Biochemical and Morphological Alterations of Baboon Hepatic Mitochondria After Chronic Ethanol Consumption

Baboons fed ethanol (50% of total calories) chronically develop ultrastructural alterations of hepatic mitochondria. To determine whether mitochondrial functions are also altered, mitochondria were isolated from nine baboons fed ethanol chronically and their pair-fed controls. At the fatty liver stage, ADP-stimulated respiration was depressed in ethanol-fed baboons by 59.4% with glutamate, 43.2% with acetaldehyde, 45.1% with succinate and 51.1% with ascorbate as substrates. A similar decrease was noted in the ADP/O ratio (14 to 28%) and respiratory control ratio (20 to 44%) with all substrates. Similar alterations of mitochondrial functions were observed in baboons with more advanced stages of liver disease, namely fibrosis.
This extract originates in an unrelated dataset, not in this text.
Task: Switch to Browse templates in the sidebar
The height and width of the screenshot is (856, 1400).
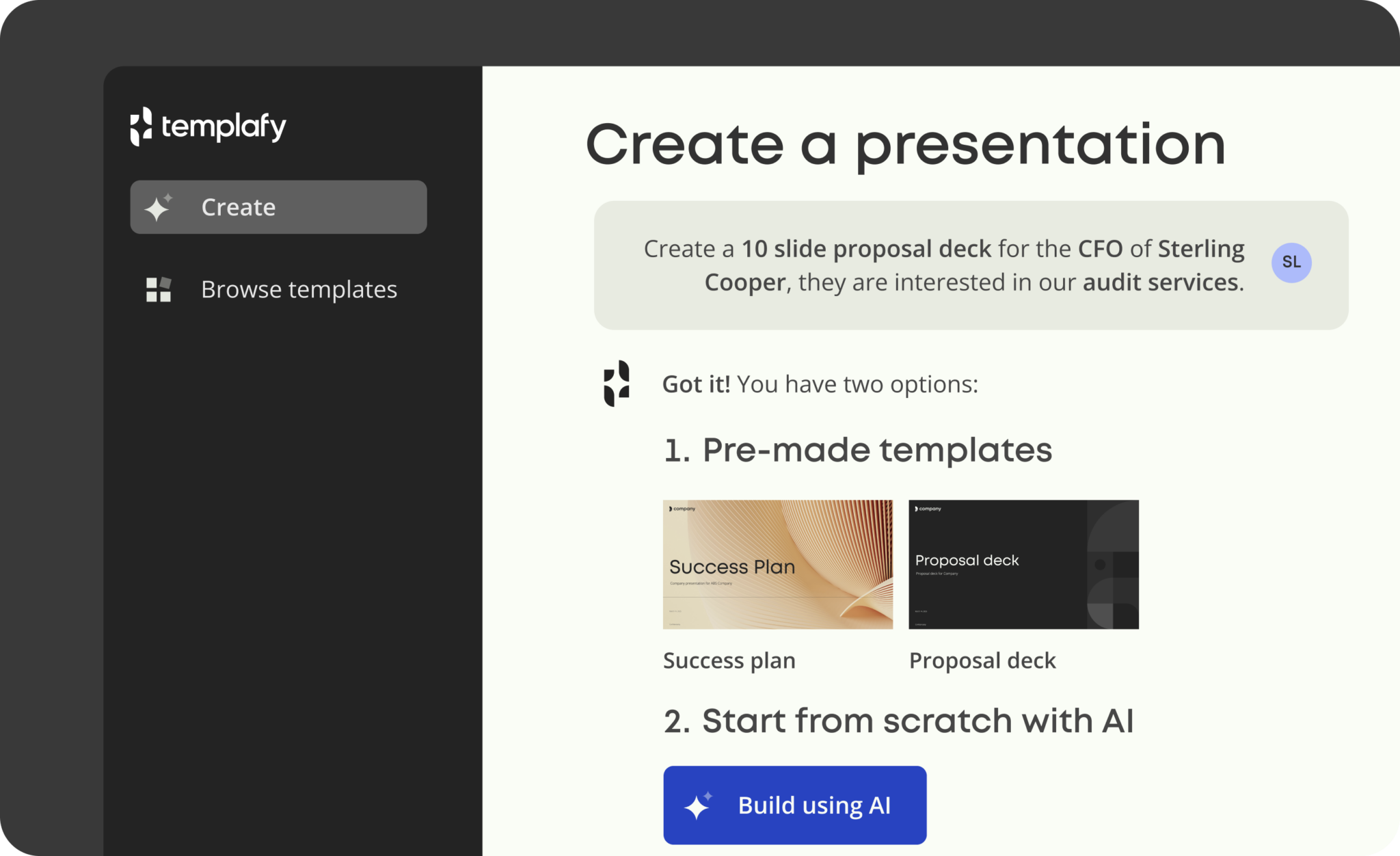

These changes after ethanol treatment were associated with decreases in the enzyme activities of mitochondrial respiratory chain: glutamate, NADH and succinate dehydrogenase (42, 24 and 28%, respectively), glutamate-, NADH- or succinate-cytochrome c reductase (42, 27 and 32%, respectively) and cytochrome oxidase (59.6%). The content of all cytochromes was also decreased in ethanol-fed baboons, especially aa3 (57%). Moreover, [14C]leucine incorporation into mitochondrial membranes was depressed by 21% after ethanol treatment. On the other hand, glutamate dehydrogenase activities of serum and cytosol in ethanol-fed baboons were significantly higher than those in pair-fed controls. Morphologically, mitochondria of ethanol-fed baboons were larger than those of pair-fed controls. However, the mitochondrial protein content per mitochondrial DNA was unchanged. From these results, we conclude that, morphologically and functionally, hepatic mitochondria in baboons are altered by chronic ethanol consumption; it is noteworthy that these changes are fully developed already at the fatty liver stage, and that morphological alteration appears to reflect the damage of mitochondrial membranes rather than an adaptive hypertrophy.